Problems and tasks ->
A. In the text on initializing arrays with values larger than one byte, how much of the passed-in value does memset use?
B. Write the next part of the text on initializing arrays with values larger than one byte, starting after its final line.

Given passage ->
Sometimes we need a version of memset which sets a value that is larger than one byte. memset only uses one byte of the value passed in and does byte-wise initialization. If you want to initialize an array with a particular value larger than one byte, just use these approaches:
1. Just use a simple for ( ; ; ) In most cases this is a simple and good way.
2. std::fill, std::fill_n
#define BUFF_SIZE 1024 * 1024 * 1536
...
uint16_t val16 = 10000;
uint32_t val32 = 10000 * 10000L;
uint64_t val64 = 10000 * 10000 * 10000LL;
void* buff = new uint8_t[BUFF_SIZE];
...

Recorded information ->
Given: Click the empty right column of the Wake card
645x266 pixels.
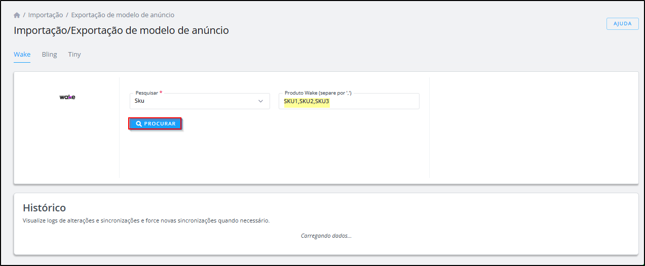Looking at the screenshot, I should (534, 127).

Task responses ->
A. Only one byte.

B.
std::fill_n((uint16_t*)buff, BUFF_SIZE / sizeof(val16), val16);
std::fill_n((uint32_t*)buff, BUFF_SIZE / sizeof(val32), val32);
std::fill_n((uint64_t*)buff, BUFF_SIZE / sizeof(val64), val64);
3. The memset function is very optimized in the compilers. Some implementations offer a 16-bit version memsetw, but that's not everywhere. The memcpy implementations are often written with SIMD instructions which makes it possible to shuffle 128 bits at a time. SIMD instructions are assembly instructions that can perform the same operation on each element in a vector up to 16 bytes long. That includes load and store instructions. So, here is a memsetx function which is implemented via memcpy:
template <typename T>
void memsetx(void* dst, T& val, unsigned int size)
{
uint32_t i = 0;
for ( ; i < (size & (~(sizeof(T) - 1))); i += sizeof(T))
memcpy((uint8_t*)dst + i, &val, sizeof(T));
for ( ; i < size; ++i)
((uint8_t*)dst)[i] = ((uint8_t*)&val)[i & (sizeof(T) - 1)];
}
...
memsetx(buff, val16, BUFF_SIZE);
memsetx(buff, val32, BUFF_SIZE);
memsetx(buff, val64, BUFF_SIZE);
...
memsetx(buff, val1024, BUFF_SIZE);
...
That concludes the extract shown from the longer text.